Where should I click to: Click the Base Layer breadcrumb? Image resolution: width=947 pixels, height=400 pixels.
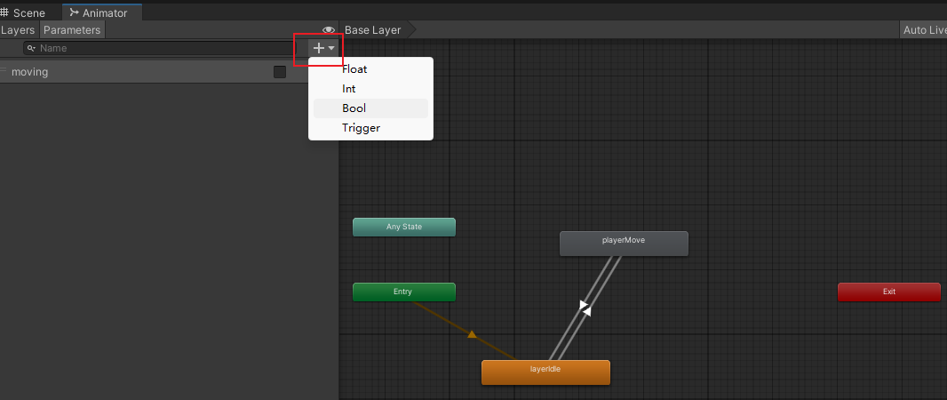pos(373,30)
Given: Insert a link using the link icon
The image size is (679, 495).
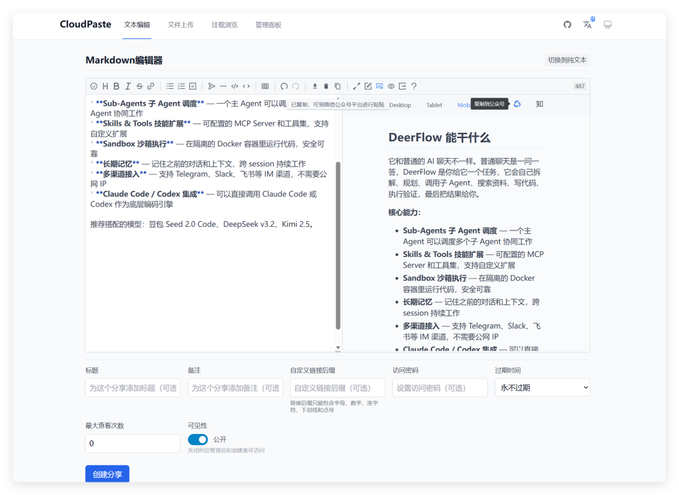Looking at the screenshot, I should [151, 86].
· · · · · · ·
*TASK REQUIREMENTS:* Go through the material above and retype every line exactly, without the images.

*WORKED SOLUTION:*
Where should I click to: Click the Base Layer breadcrumb? Image resolution: width=947 pixels, height=400 pixels.
pos(373,30)
Given: Insert a link using the link icon
The image size is (679, 495).
Looking at the screenshot, I should [151, 86].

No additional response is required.